The natural state of an economy is to grow. We work more, we earn more, we spend more and we produce more. Occasionally, however, economies stall and go into recession . . . and, for a stretch, perhaps a few months, everything goes into retreat. Wages, spending and output shrink. That's what appears to be happening to the mighty U.S. economy. Thankfully, recessions are a rare and brief event in this country.
Since the Second World War, the U.S. has experienced just ten recessions, lasting an average of ten months each. Amid the financial gyrations of the past few weeks, it's comforting to know that the foundation of the next growth phase is already being laid. And it could come from the most unlikely of places: the dirty business of manufacturing, and trade.
You can thank the remarkable resilience of the American economy, the largest, most diverse and open economy on the planet.
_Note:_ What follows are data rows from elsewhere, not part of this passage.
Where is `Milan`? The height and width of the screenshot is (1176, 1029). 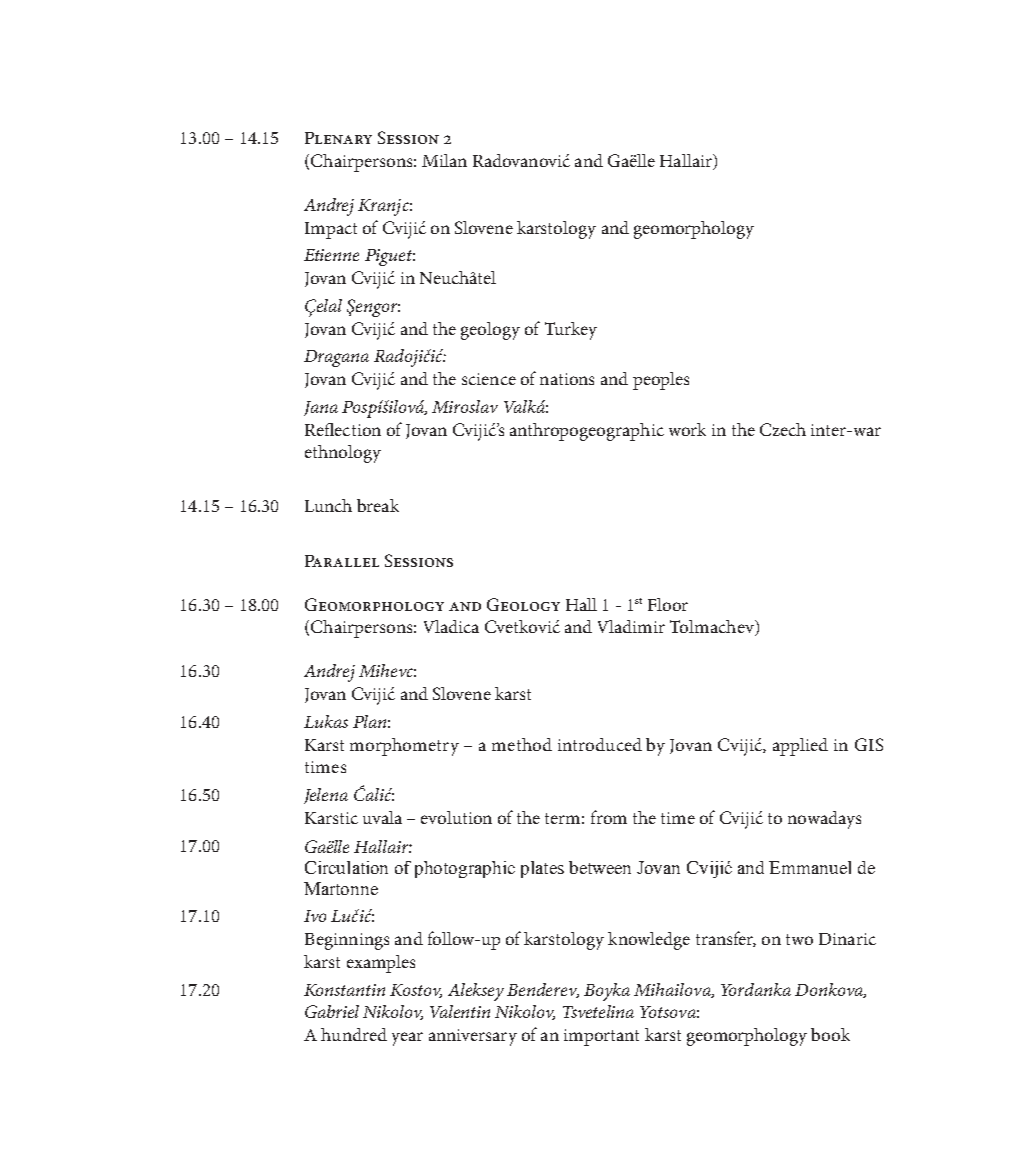 Milan is located at coordinates (444, 160).
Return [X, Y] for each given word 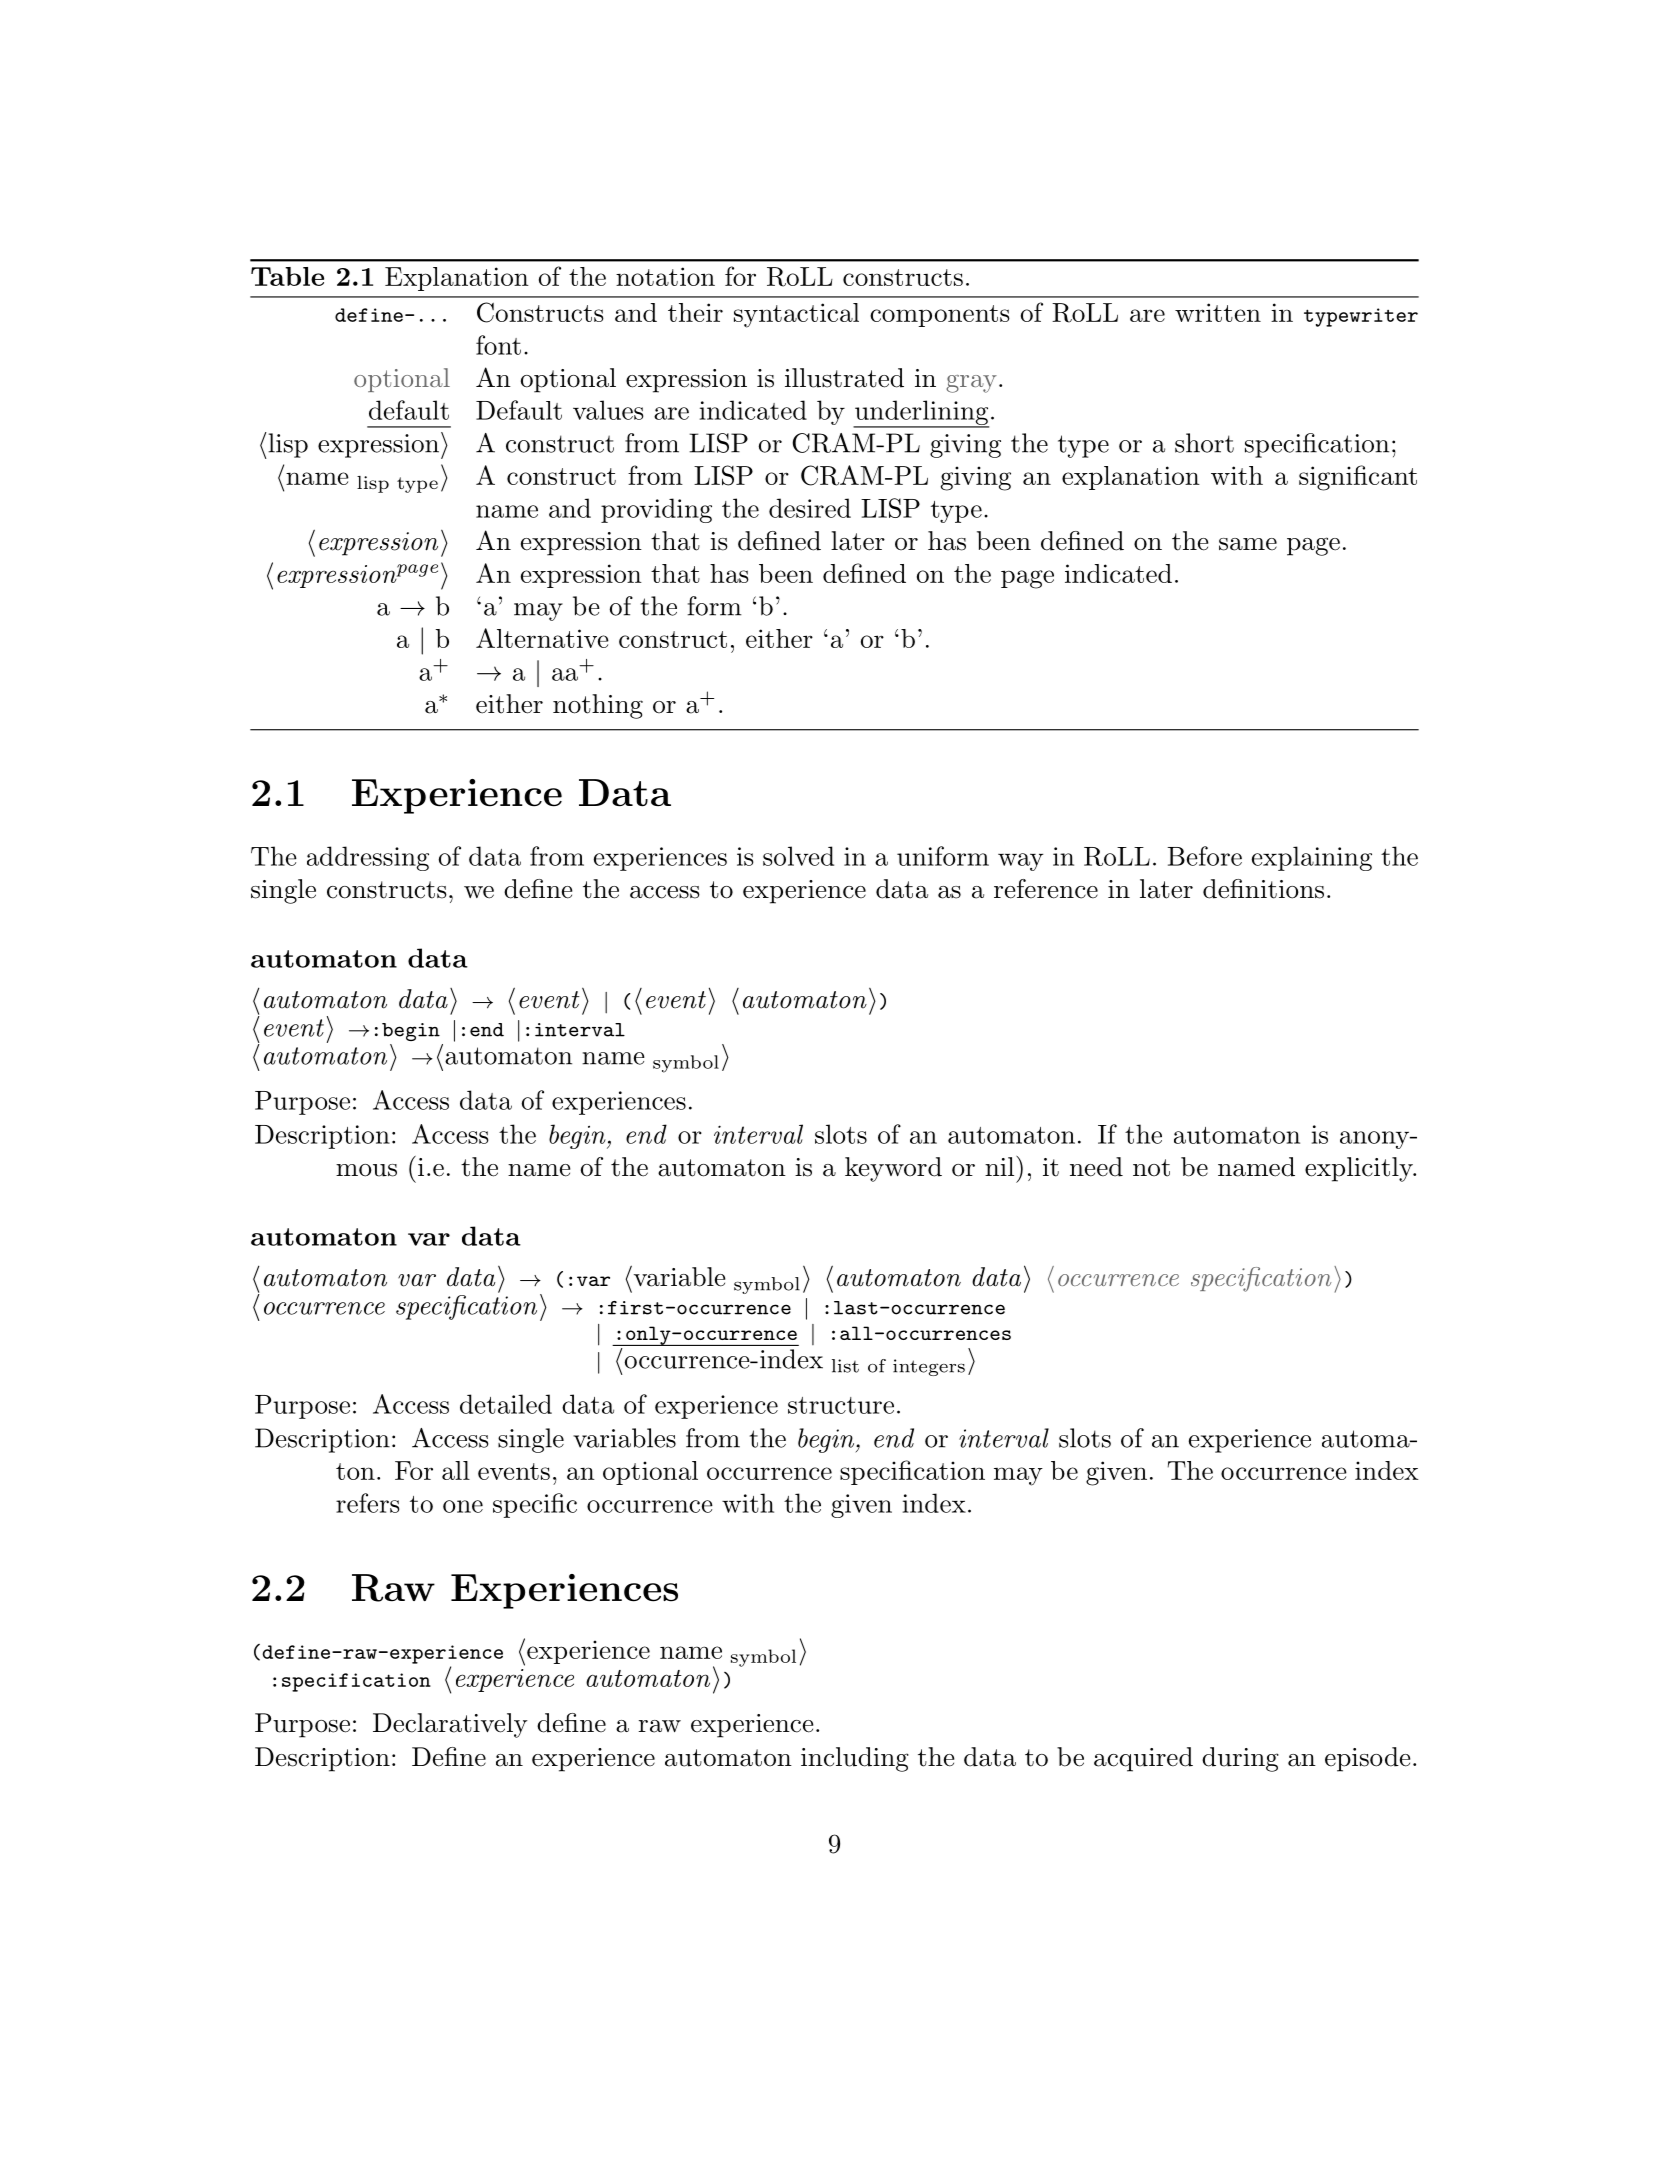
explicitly [1359, 1169]
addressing [368, 858]
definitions [1263, 889]
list [845, 1366]
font [498, 345]
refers [368, 1503]
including [855, 1759]
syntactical [796, 315]
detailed [506, 1404]
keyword [893, 1169]
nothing [598, 706]
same [1248, 544]
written [1218, 312]
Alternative [542, 638]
It isn't easy to keep the U.S. down for long. The same, often reckless, dynamism that causes this country to repetitively binge - on real estate, technology stocks or some other bauble du jour - is precisely what will pull the economy out the other side.
It's far too early to write an obituary for the U.S. economy. Just remember: This isn't Japan, which suffered three recessions during its "lost decade" of the 1990s.
Japan's economy was red-hot. And no one thought the boom would ever end. The price of everything from stocks and real estate to a cup of coffee was badly out of whack. So much so, that by 1990 the Imperial Palace in central Tokyo was estimated to be worth more than the entire continental U.S.